• **Source data**
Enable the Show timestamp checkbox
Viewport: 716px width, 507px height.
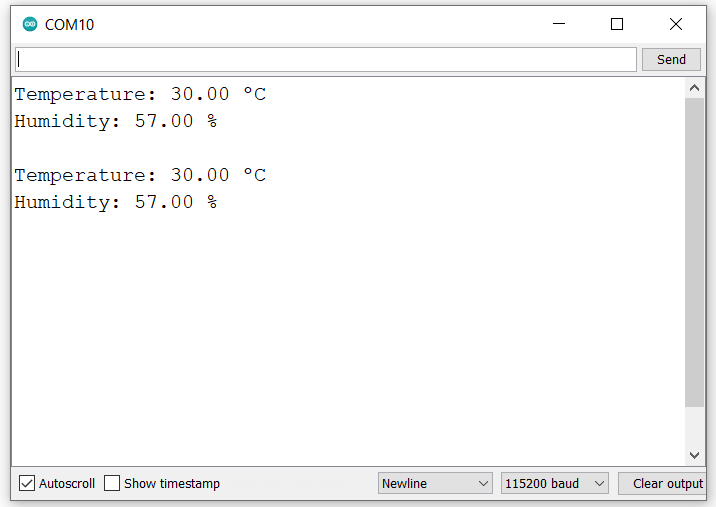(112, 484)
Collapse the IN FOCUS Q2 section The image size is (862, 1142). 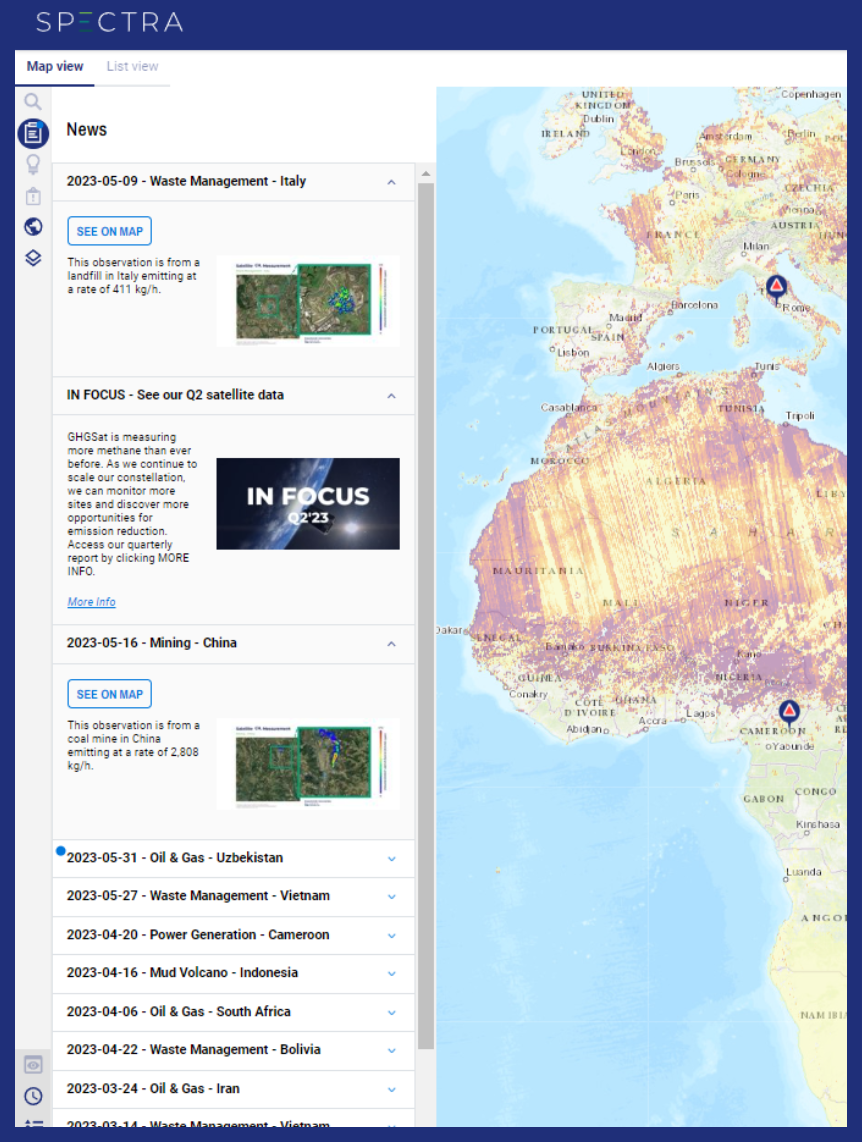pyautogui.click(x=391, y=396)
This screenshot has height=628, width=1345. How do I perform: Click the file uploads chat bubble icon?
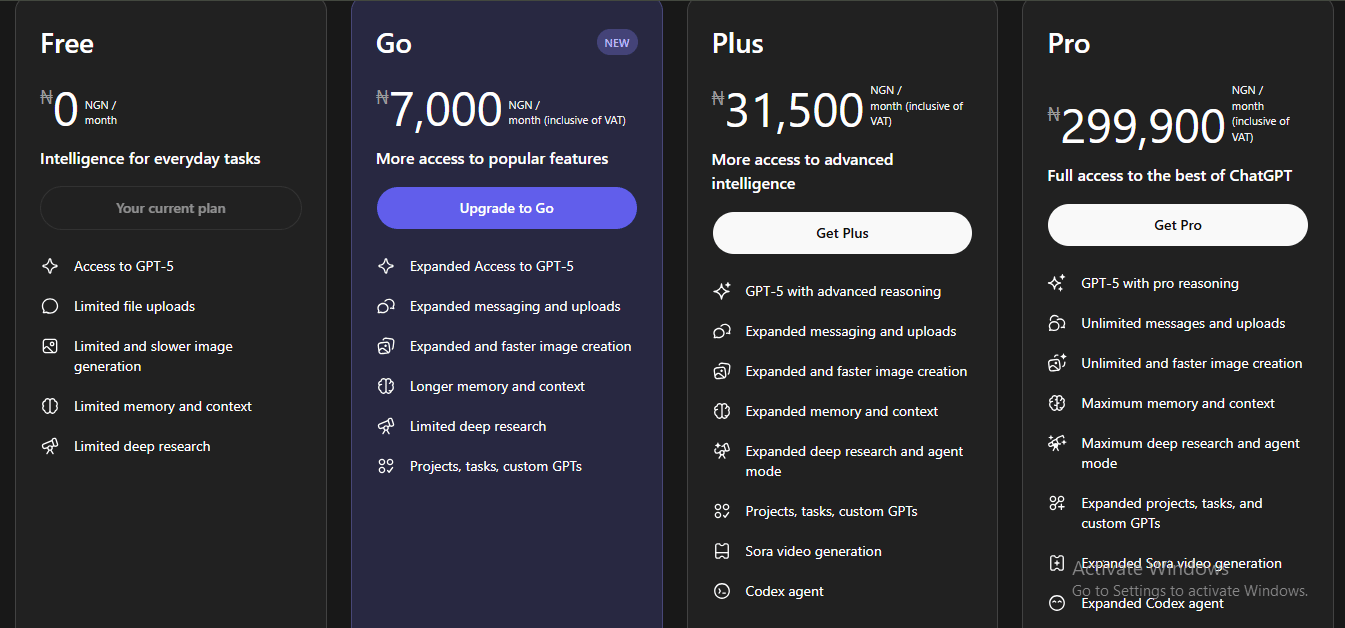[x=50, y=306]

• **WHAT IS NEEDED**
Begin at the line that has "This screenshot has" and continue through the end of the records, rendering each of those lines as one string in a JSON list with blank lines omitted. Leave the pictures out of your answer.

• **WRITTEN SOLUTION**
[
  "This screenshot has height=628, width=1345. How do I perform: Click the file uploads chat bubble icon?",
  "[x=50, y=306]"
]